(Stored data entries)
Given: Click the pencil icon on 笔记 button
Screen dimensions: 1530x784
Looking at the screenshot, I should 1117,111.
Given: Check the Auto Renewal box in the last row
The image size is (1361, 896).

==

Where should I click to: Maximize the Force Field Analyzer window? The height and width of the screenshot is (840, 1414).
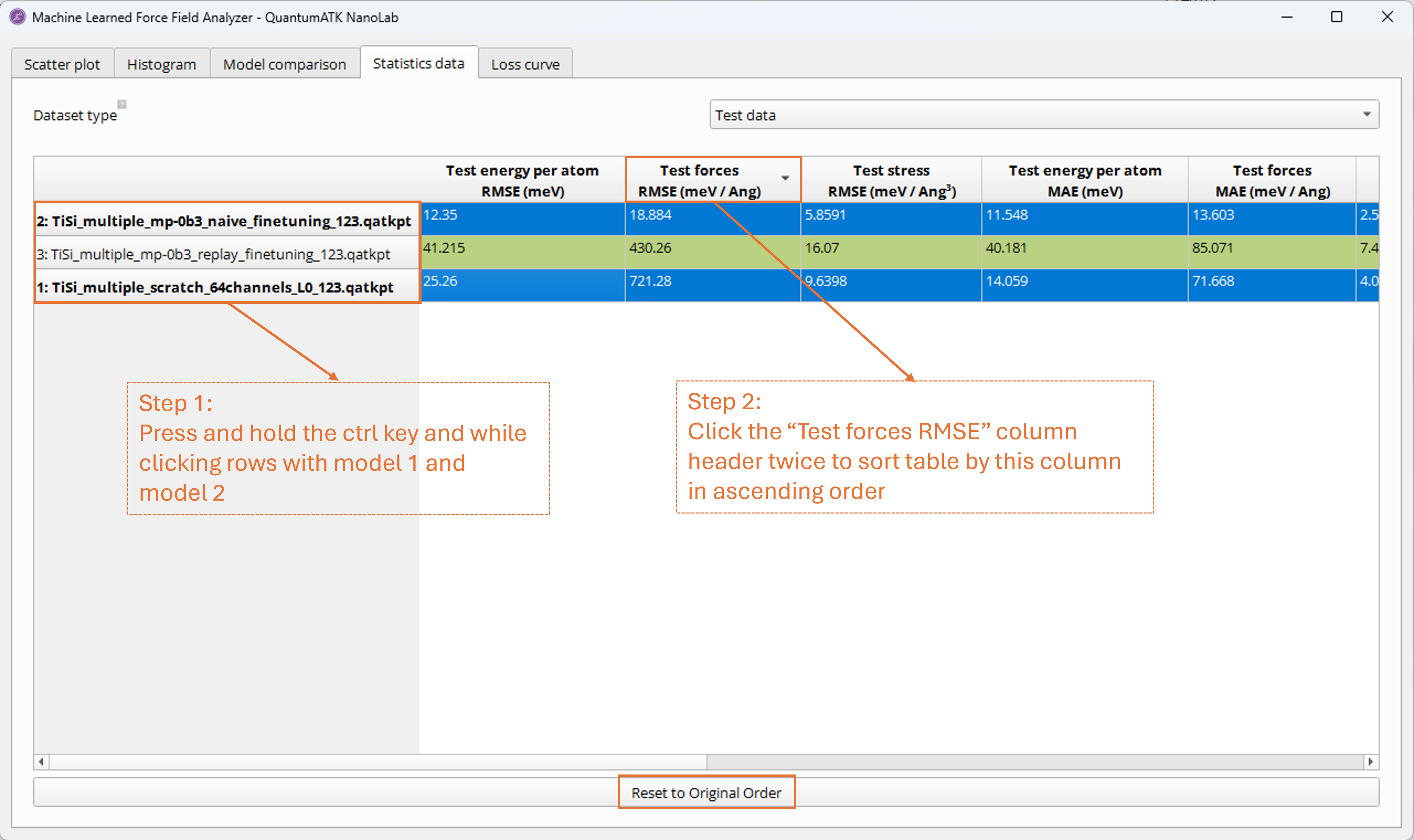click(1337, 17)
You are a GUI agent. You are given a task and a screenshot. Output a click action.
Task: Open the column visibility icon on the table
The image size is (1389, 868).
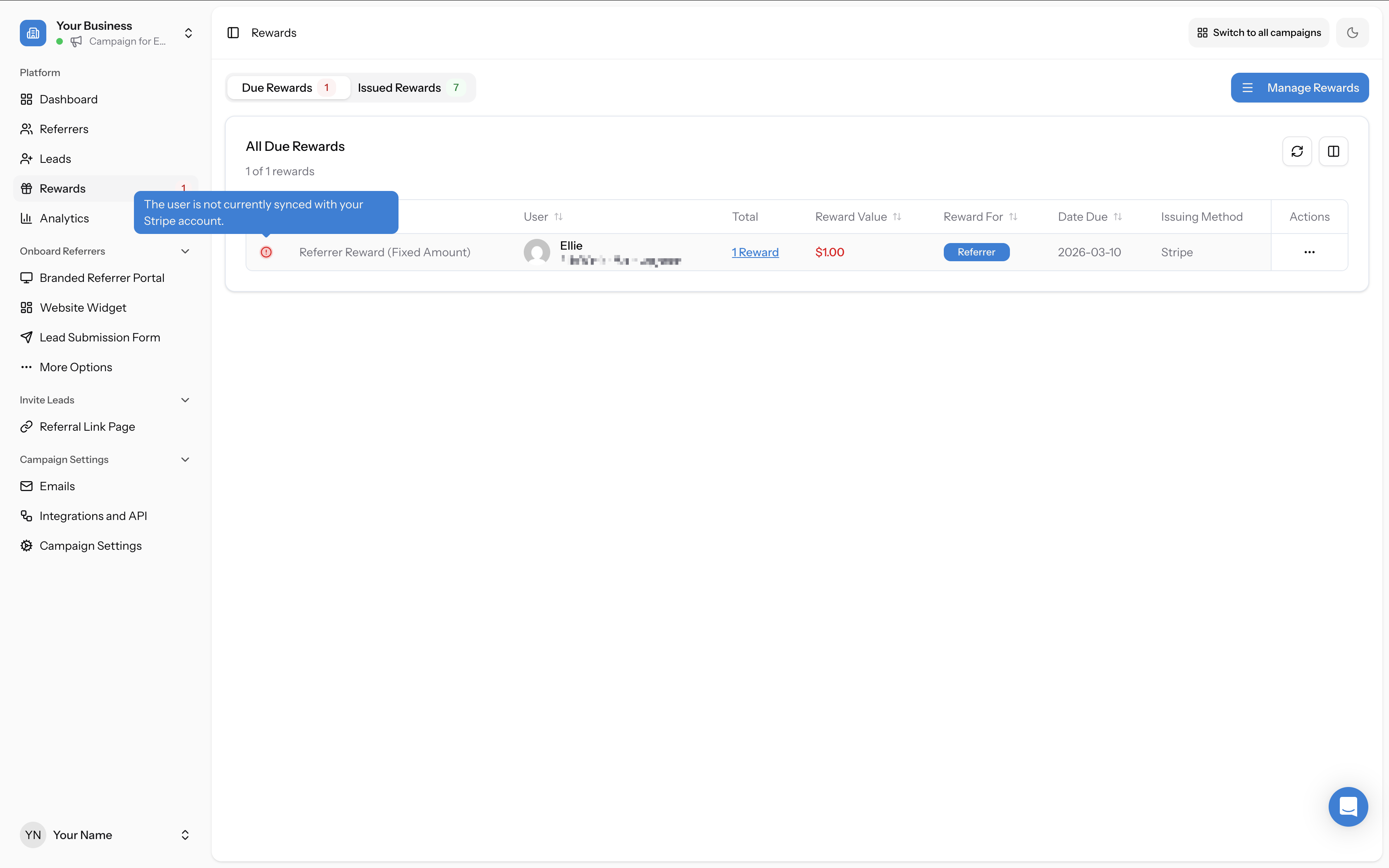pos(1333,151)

**WHAT YOU SHOULD DO**: Across all the records above, how many lines hold the word "icon"? Answer with only that number.

**SOLUTION BELOW**: 2